Li Dongyuan, Wang Zhen, Chen Yankai, Jiang Renhe, Ding Weiping, Okumura Manabu
IEEE Trans Neural Netw Learn Syst. 2025 Apr;36(4):5879-5899. doi: 10.1109/TNNLS.2024.3396463. Epub 2025 Apr 4.
Active learning seeks to achieve strong performance with fewer training samples. It does this by iteratively asking an oracle to label newly selected samples in a human-in-the-loop manner. This technique has gained increasing popularity due to its broad applicability, yet its survey papers, especially for deep active learning (DAL), remain scarce. Therefore, we conduct an advanced and comprehensive survey on DAL. We first introduce reviewed paper collection and filtering. Second, we formally define the DAL task and summarize the most influential baselines and widely used datasets. Third, we systematically provide a taxonomy of DAL methods from five perspectives, including annotation types, query strategies, deep model architectures, learning paradigms, and training processes, and objectively analyze their strengths and weaknesses. Then, we comprehensively summarize the main applications of DAL in natural language processing (NLP), computer vision (CV), data mining (DM), and so on. Finally, we discuss challenges and perspectives after a detailed analysis of current studies. This work aims to serve as a useful and quick guide for researchers in overcoming difficulties in DAL. We hope that this survey will spur further progress in this burgeoning field.

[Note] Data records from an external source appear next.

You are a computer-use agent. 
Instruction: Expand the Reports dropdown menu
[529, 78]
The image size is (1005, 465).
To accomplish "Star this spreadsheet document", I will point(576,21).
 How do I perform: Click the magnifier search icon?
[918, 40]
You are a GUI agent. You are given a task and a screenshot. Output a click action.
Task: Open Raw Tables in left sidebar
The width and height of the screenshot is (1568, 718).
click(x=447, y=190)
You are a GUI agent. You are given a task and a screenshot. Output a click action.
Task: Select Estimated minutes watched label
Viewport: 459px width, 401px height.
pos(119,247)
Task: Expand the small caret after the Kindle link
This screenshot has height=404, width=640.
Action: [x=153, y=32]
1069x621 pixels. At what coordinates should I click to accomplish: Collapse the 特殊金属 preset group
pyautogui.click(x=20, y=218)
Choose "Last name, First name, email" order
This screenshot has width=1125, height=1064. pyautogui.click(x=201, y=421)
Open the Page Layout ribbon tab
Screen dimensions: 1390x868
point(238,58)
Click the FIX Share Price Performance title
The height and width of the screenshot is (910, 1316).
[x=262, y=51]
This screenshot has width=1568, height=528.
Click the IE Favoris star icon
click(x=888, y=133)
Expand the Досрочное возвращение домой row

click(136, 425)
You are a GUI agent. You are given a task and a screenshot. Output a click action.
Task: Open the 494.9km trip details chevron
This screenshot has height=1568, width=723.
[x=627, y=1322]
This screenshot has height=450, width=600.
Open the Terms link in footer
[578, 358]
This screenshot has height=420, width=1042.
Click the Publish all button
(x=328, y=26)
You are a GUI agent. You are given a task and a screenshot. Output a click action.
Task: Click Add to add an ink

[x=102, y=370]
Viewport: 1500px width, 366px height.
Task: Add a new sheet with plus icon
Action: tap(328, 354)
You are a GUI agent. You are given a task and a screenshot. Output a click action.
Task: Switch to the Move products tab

主动学习旨在用更少的训练样本来实现强大的性能。它通过以人在回路的方式迭代地请求神谕对新选择的样本进行标注来做到这一点。由于其广泛的适用性,这种技术越来越受欢迎,但其综述论文,特别是关于深度主动学习(DAL)的,仍然很少。因此,我们对深度主动学习进行了一次全面且深入的综述。我们首先介绍综述论文的收集和筛选。其次,我们正式定义深度主动学习任务,并总结最具影响力的基线和广泛使用的数据集。第三,我们从五个角度系统地提供深度主动学习方法的分类法,包括标注类型、查询策略、深度模型架构、学习范式和训练过程,并客观地分析它们的优缺点。然后,我们全面总结深度主动学习在自然语言处理(NLP)、计算机视觉(CV)、数据挖掘(DM)等方面的主要应用。最后,在对当前研究进行详细分析后,我们讨论挑战和前景。这项工作旨在为研究人员克服深度主动学习中的困难提供一份有用且快速的指南。我们希望这项综述能推动这个新兴领域的进一步发展。